Neither are the cities /towns in the Upper Spencer Gulf (Port Pirie, Port Augusta, Whyalla), Woomera, and Port Lincoln on the Eyre Peninula part of the Murray-Darling Basin catchment area. Like Adeliade, they will need to reduce their dependence on River Murray water, and can only ensure water security, and can only realistically do so by going the desalinisation route.

Again the Rann Government is not doing that much on this. They point to the skies and say it will rain soon re Eyre Pensinsula etc etc. You know the rhetoric.--history goes in cycles etc etc. It's not very convincing on the ground.

My over all position is that these issues need addressing urgently because there will be less rains in the southern part of the basin, less runoff into the Murray-Darling river system and less river flow. (The effect of global warming).
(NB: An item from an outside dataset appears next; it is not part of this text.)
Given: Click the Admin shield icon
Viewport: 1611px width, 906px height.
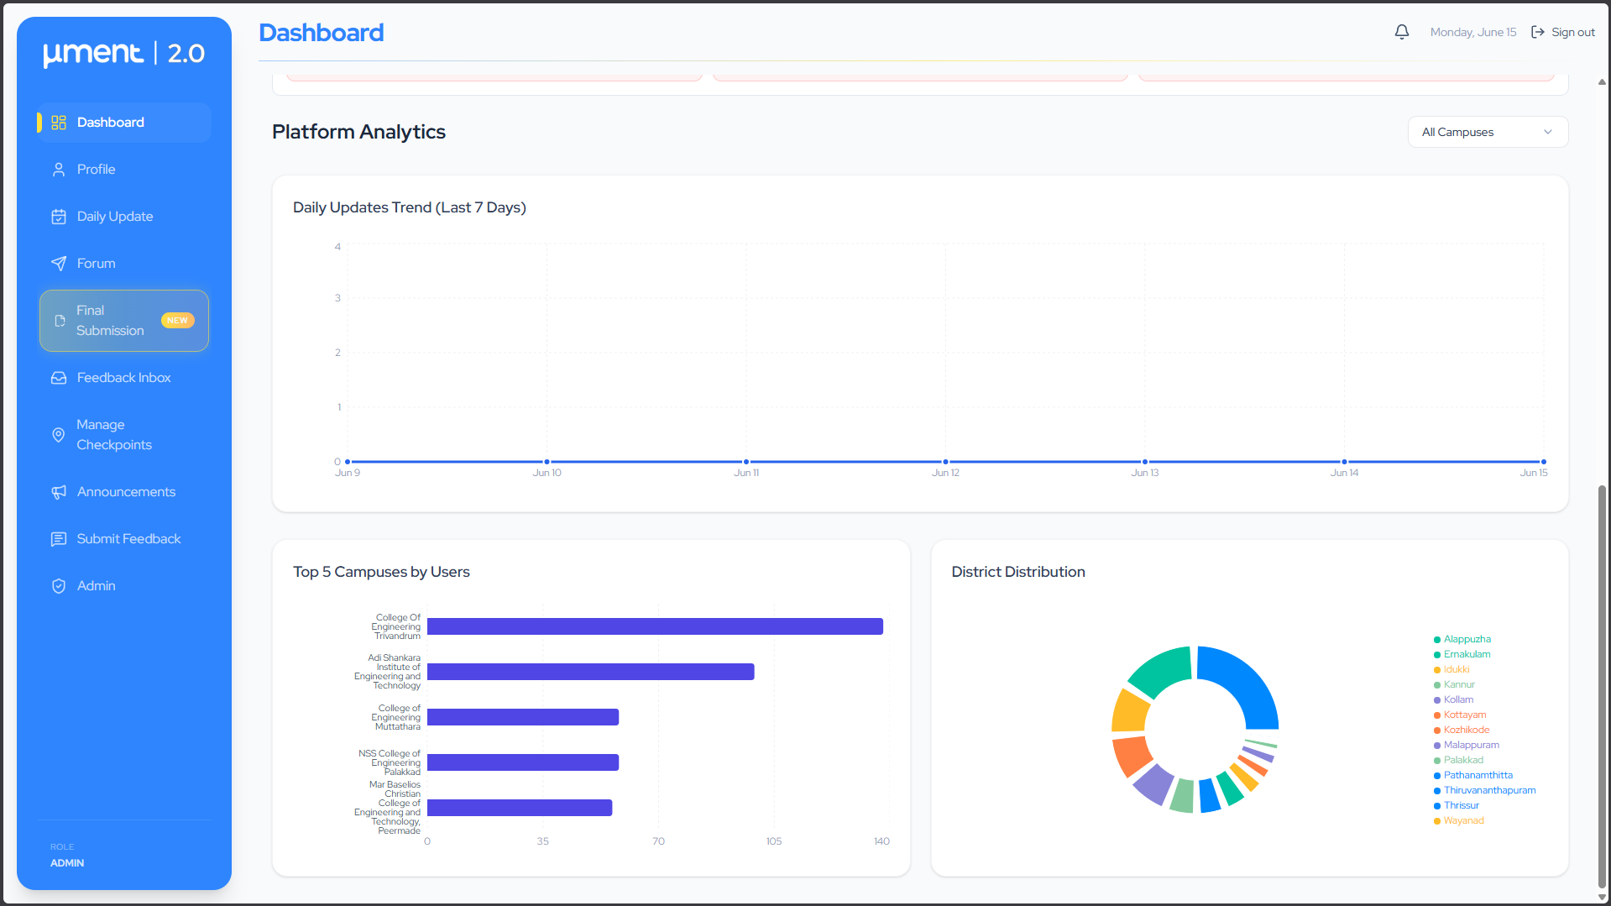Looking at the screenshot, I should click(59, 586).
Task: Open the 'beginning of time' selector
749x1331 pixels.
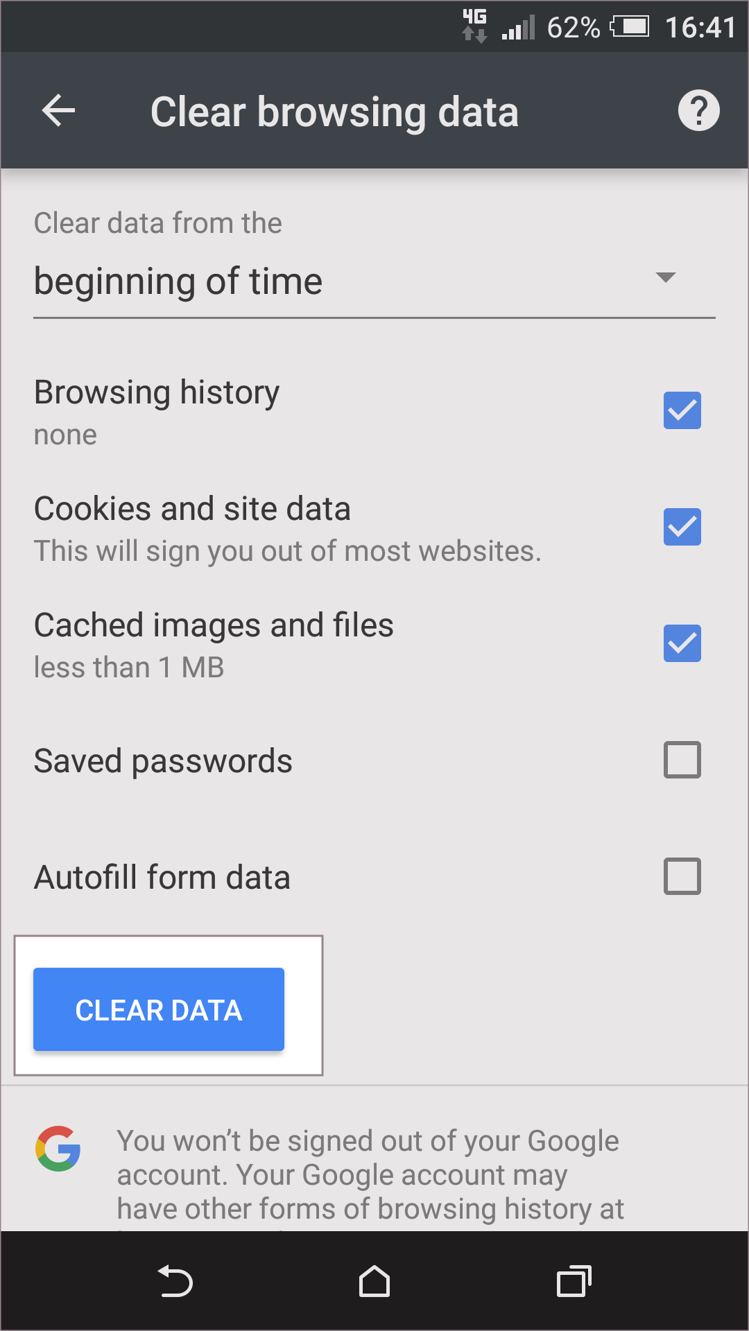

SA--including both political parties--- has been holier than though on this, as the SA rivers that flow into the River Murray from the eastern MT Lofty Ranges (Marne, Finness, Bremington Bremer, Tookyarta etc) have been overused, as has the gound water in this region.

SA's record is not good on this ecology stuff. Its history has been one of water development at all costs and turning a blind eye to the ecological consequences of this in its own backyard, whilst pointing the finger at the other states.

The outcome of the Murray river drought is only going to get worse. The Governments are suggesting possible options but so far not one of them has come out and REALLY given their opinion. The farmers are the people i feel sorry for because they are suffering from this drought. They have families and farms which are their lively hoods and now they have nothing. The Governments are trying to pay them off and all they are getting out of this drought is depression.
The Government need to come out with a plan and FAST because the murray river will no longer be a river in a month or so. We need to work as a team, help farmers and save WATER!!!